- **Source text**:
- - - - -

You can define and undefine pre-processor macros with the
``define_macros`` and ``undef_macros`` options. ``define_macros``
takes a list of ``(name, value)`` tuples, where ``name`` is the name
of the macro to define (a string) and ``value`` is its value: either a
string or ``None``.  (Defining a macro ``FOO`` to ``None`` is the
equivalent of a bare ``#define FOO`` in your C source: with most
compilers, this sets ``FOO`` to the string ``1``.)  ``undef_macros``
is just a list of macros to undefine.

For example:

   Extension(...,
             define_macros=[('NDEBUG', '1'),
                            ('HAVE_STRFTIME', None)],
             undef_macros=['HAVE_FOO', 'HAVE_BAR'])

is the equivalent of having this at the top of every C source file:

   #define NDEBUG 1
   #define HAVE_STRFTIME
   #undef HAVE_FOO
   #undef HAVE_BAR


Library options
---------------

You can also specify the libraries to link against when building your
extension, and the directories to search for those libraries.  The
``libraries`` option is a list of libraries to link against,
``library_dirs`` is a list of directories to search for libraries at
link-time, and ``runtime_library_dirs`` is a list of directories to
search for shared (dynamically loaded) libraries at run-time.

For example, if you need to link against libraries known to be in the
standard library search path on target systems

   Extension(...,
             libraries=['gdbm', 'readline'])

If you need to link with libraries in a non-standard location, you'll
have to include the location in ``library_dirs``:

   Extension(...,
             library_dirs=['/usr/X11R6/lib'],
             libraries=['X11', 'Xt'])

(Again, this sort of non-portable construct should be avoided if you
intend to distribute your code.)

****** Should mention clib libraries here or somewhere else! ******


Other options
-------------

There are still some other options which can be used to handle special
cases.

The *extra_objects* option is a list of object files to be passed to
the linker. These files must not have extensions, as the default
extension for the compiler is used.

*extra_compile_args* and *extra_link_args* can be used to specify
additional command line options for the respective compiler and linker
command lines.

*export_symbols* is only useful on Windows.  It can contain a list of
symbols (functions or variables) to be exported. This option is not
needed when building compiled extensions: Distutils  will
automatically add ``initmodule`` to the list of exported symbols.


Relationships between Distributions and Packages
================================================

A distribution may relate to packages in three specific ways:

1. It can require packages or modules.

2. It can provide packages or modules.

3. It can obsolete packages or modules.

These relationships can be specified using keyword arguments to the
``distutils.core.setup()`` function.

Dependencies on other Python modules and packages can be specified by
supplying the *requires* keyword argument to ``setup()``. The value
must be a list of strings.  Each string specifies a package that is
required, and optionally what versions are sufficient.

To specify that any version of a module or package is required, the
string should consist entirely of the module or package name. Examples
include ``'mymodule'`` and ``'xml.parsers.expat'``.

If specific versions are required, a sequence of qualifiers can be
supplied in parentheses.  Each qualifier may consist of a comparison
operator and a version number.  The accepted comparison operators are:

   <    >    ==
   <=   >=   !=

These can be combined by using multiple qualifiers separated by commas
(and optional whitespace).  In this case, all of the qualifiers must
be matched; a logical AND is used to combine the evaluations.

- - - - -

- **Records provided**:
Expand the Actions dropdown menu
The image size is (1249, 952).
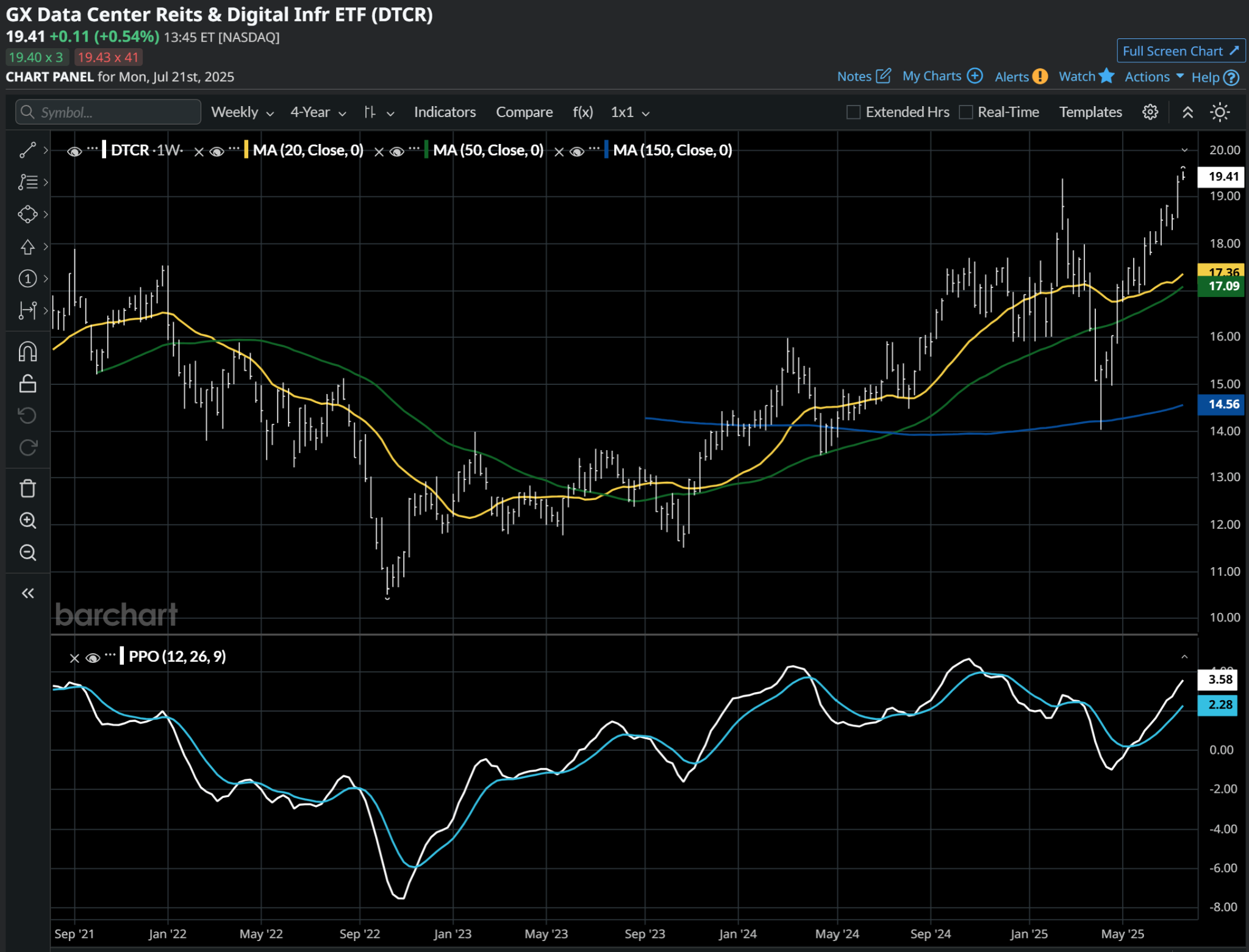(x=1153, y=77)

- - - - -

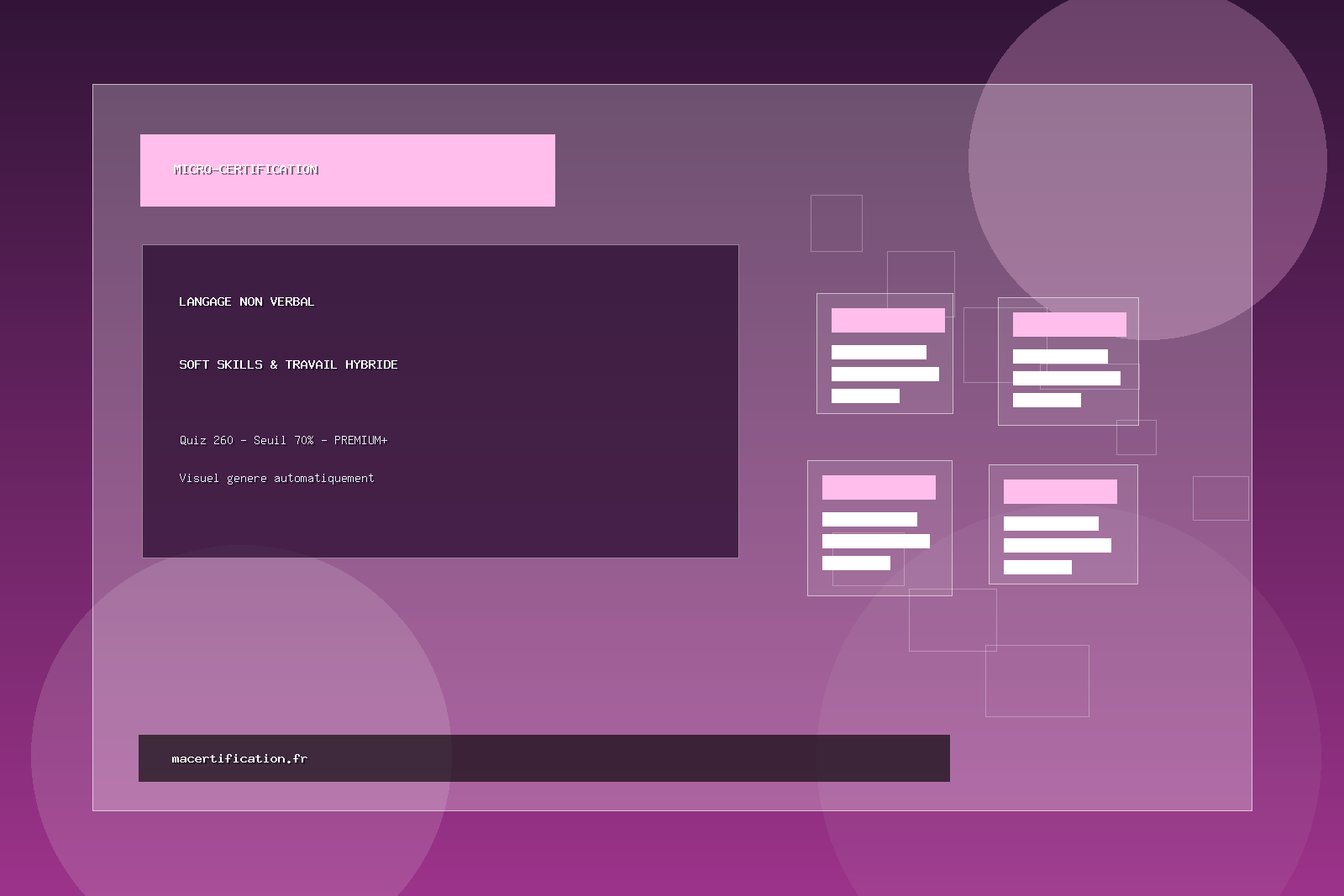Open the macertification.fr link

- - - - -

- **Given task 1**:
Answer these from the Distutils excerpt:
(a) With most compilers, what value does defining a macro to None give it?
(b) What does runtime_library_dirs list?
(c) On which platform is export_symbols useful?
- **Given task 2**: Transcribe the part of the Distutils excerpt that begins at the words "The *extra_objects* option" and stops after "command lines.".
- **Given task 3**:
Does the Distutils excerpt support each statement? Answer yes or no, and quote the deciding words.
(a) Files given in extra_objects must include their extensions.
(b) When several version qualifiers are given, every one of them must be matched.
(c) The requires argument may be a single string.
The items are separate material, unrelated to the Distutils excerpt.

- **Task solution 1**:
(a) The string 1.
(b) Directories to search for shared (dynamically loaded) libraries at run-time.
(c) Windows only.

- **Task solution 2**:
The *extra_objects* option is a list of object files to be passed to
the linker. These files must not have extensions, as the default
extension for the compiler is used.

*extra_compile_args* and *extra_link_args* can be used to specify
additional command line options for the respective compiler and linker
command lines.

- **Task solution 3**:
(a) No: "These files must not have extensions, as the default extension for the compiler is used."
(b) Yes: "all of the qualifiers must be matched; a logical AND is used to combine the evaluations."
(c) No: "The value must be a list of strings."